Bad server connection “could put your confidential information at risk,” says error dialog

May 26, 2014 07:01 GMT  ·  By

Apple this weekend has received quite a few negative comments from its faithful customers after omitting to update an SSL certificate that handled the Software Update mechanism on Macintosh computers. The server-side flaw has since been fixed, though it is worth noting that customers seem to be taking these omissions very badly.

“An Error has occurred. The certificate for this server is invalid. You might be connecting to a server that is pretending to be ‘swscan.apple.com’ which could put your confidential information at risk,” reads the error.

If this happened to you, don’t worry about it. First of all, this is a non-issue. Stuff like this happens and it doesn’t make your computer less secure.

Second of all, if you really need to perform a software update, there’s always the Apple Support Downloads area or Softpedia, where you can manually grab your DMG/PKG files and install whatever update your Mac requires.

Swscan.apple.com is known to be one of Apple’s multiple servers that handle Software Updates for Macs. While on May 25 that server would have been deemed as insecure, starting today this is no longer the case. Apple has renewed its SSL certificates for this server, extending its validity.

According to reports, the expired SSL certificate may also have caused “NSURLErrorDomain error -1012” for some users.

Now for the fun part. So-called Apple faithfuls took to forums on Sunday to give birth to an outcry regarding this server problem, as if installing the latest software updates this Sunday was something everyone had jotted down as a to-do.

User Rafagon writes on the MacRumors forums, “Tim Cook should just say to Siri: ‘Siri, Remind me to fire the guy in charge of swscan.apple.com on Monday, May 26th’.”

“Isn't there at least one person, at Apple, whose job is to keep things like that up-to-date?” adds Yvan256.

“Forgets?? I can't see how something this big could just slip through the cracks :confused:” says Yakibomb.

User kdarling chimes in to say, “A hundred billion in the bank doesn't buy quality. Experienced employees give that. It used to be that corporations hired people to do one job, day in and day out, for years. Those people could take permanent responsibility and keep things humming Now they lay off senior people, outsource support, and/or move employees around like they were exchangeable parts in a machine. Penny wise and pound foolish.”

It is certainly obvious that, whenever Apple slips up, its loyal fans turn into vicious haters. Not surprisingly, many of them also pulled the Jobs-would’ve card:

“Steve would have never let the Mac App Store become Snappier without the Heartbleed update render leaking, Tim,” writes spyguy10709.
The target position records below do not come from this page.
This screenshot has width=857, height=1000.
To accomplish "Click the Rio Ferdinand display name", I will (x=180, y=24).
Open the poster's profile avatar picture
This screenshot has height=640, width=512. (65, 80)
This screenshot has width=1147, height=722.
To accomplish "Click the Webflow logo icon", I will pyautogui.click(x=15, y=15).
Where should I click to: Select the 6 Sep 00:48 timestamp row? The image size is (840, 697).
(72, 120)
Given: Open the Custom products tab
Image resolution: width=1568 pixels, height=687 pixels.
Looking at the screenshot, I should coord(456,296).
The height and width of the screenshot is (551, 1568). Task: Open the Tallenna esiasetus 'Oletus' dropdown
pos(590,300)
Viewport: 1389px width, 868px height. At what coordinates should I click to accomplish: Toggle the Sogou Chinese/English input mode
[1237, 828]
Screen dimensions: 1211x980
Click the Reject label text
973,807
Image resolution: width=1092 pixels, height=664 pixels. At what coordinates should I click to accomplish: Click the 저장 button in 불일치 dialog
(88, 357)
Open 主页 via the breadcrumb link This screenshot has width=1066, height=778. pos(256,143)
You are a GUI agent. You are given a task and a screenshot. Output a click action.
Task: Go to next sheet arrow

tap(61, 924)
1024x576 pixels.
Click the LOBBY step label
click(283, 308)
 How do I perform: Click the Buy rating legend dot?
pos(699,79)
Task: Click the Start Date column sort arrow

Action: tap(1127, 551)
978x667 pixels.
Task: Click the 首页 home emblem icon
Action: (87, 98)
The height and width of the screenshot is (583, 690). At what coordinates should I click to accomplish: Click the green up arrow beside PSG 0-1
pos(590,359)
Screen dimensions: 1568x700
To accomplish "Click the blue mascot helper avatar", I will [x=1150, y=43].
User man3ster agrees, adding, “It is unfortunate, but I have come to accept that Apple is prone to lots of mistakes. Under Jobs these mistakes were limited, but now the Cook steers the ship, the waters are more hazardous.”

No doubt people miss Steve jobs, but it would be interesting to test just how many of these people actually understand what this SSL bug was all about. What Tim Cook needs to do is just launch the iPhone 6 already to give people something really worth discussing.